Diese laut Urteilen des „Rechtstag“ vollführten Hinrichtungen sollten eine „wohlverdiente Strafe“ und anderen ein Exempel zur Abschreckung sein. Deshalb auch die öffentlichen Hinrichtungen, die durchaus Volksfestcharakter hatten, und die Zurschaustellung der malträtierten Körperteile an öffentlichen Orten. Simone Drechsel konnte auch in den Prozessakten nachlesen, dass es während der drei Tage Haft, zwischen Urteilsverkündung und Hinrichtung der Delinquenten, eine Art von mehrtätiger „Henkersmahlzeit“ gab, mit Wein und Kirschwasser.
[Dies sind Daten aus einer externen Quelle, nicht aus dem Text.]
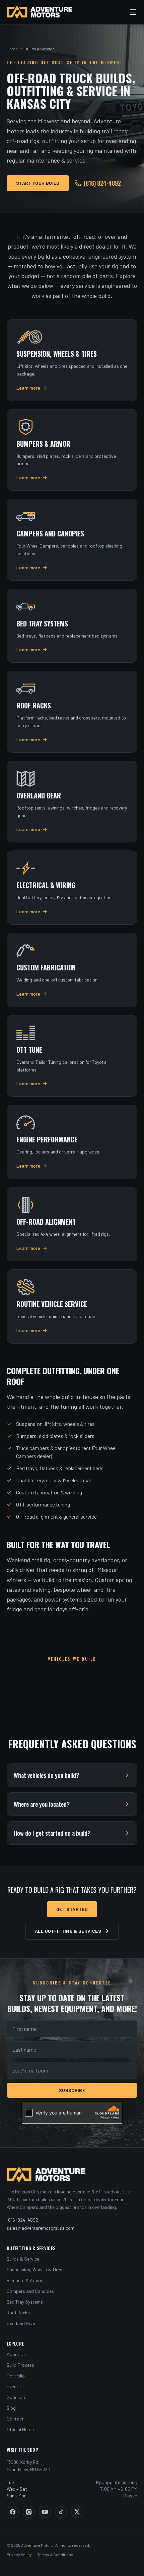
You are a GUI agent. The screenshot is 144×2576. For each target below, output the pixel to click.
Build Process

Um „Gerechtigkeit“ der irdischen Gerichtsbarkeit walten zu lassen, wurden die Inhaftierten bis zu ihrer Hinrichtung recht gut versorgt, zumindest was die Verköstigung anlangte.

Der Scharfrichter

Dieser hatte zwar jeweils ein Grundgehalt der Obrigkeit, wurde aber für diese Hinrichtungen zusätzlich gut bezahlt, wie auch die Richter und Gerichtspersonen, die das Urteil sprachen. Ein „Zubrot“ verdienten die Scharfrichter mit dem Verkauf von „Reliquien“, also blutgetränkten Tüchern oder Teilen des Hinrichtungsstrickes oder blutigen Holzteilen der eigens dafür aufgebauten Hinrichtungsstätten. „Ehrlich“ und ungefährlich war der Beruf allerdings auch nicht. Scharfrichter und deren Familien mussten außerhalb wohnen und der Kontakt zu ihnen wurde gemieden. Wenn eine Hinrichtung nicht „gut gemacht“ war, konnte sich das Volk gegen den Scharfrichter wenden und er musste dann selbst um seine Gesundheit oder gar sein Leben fürchten.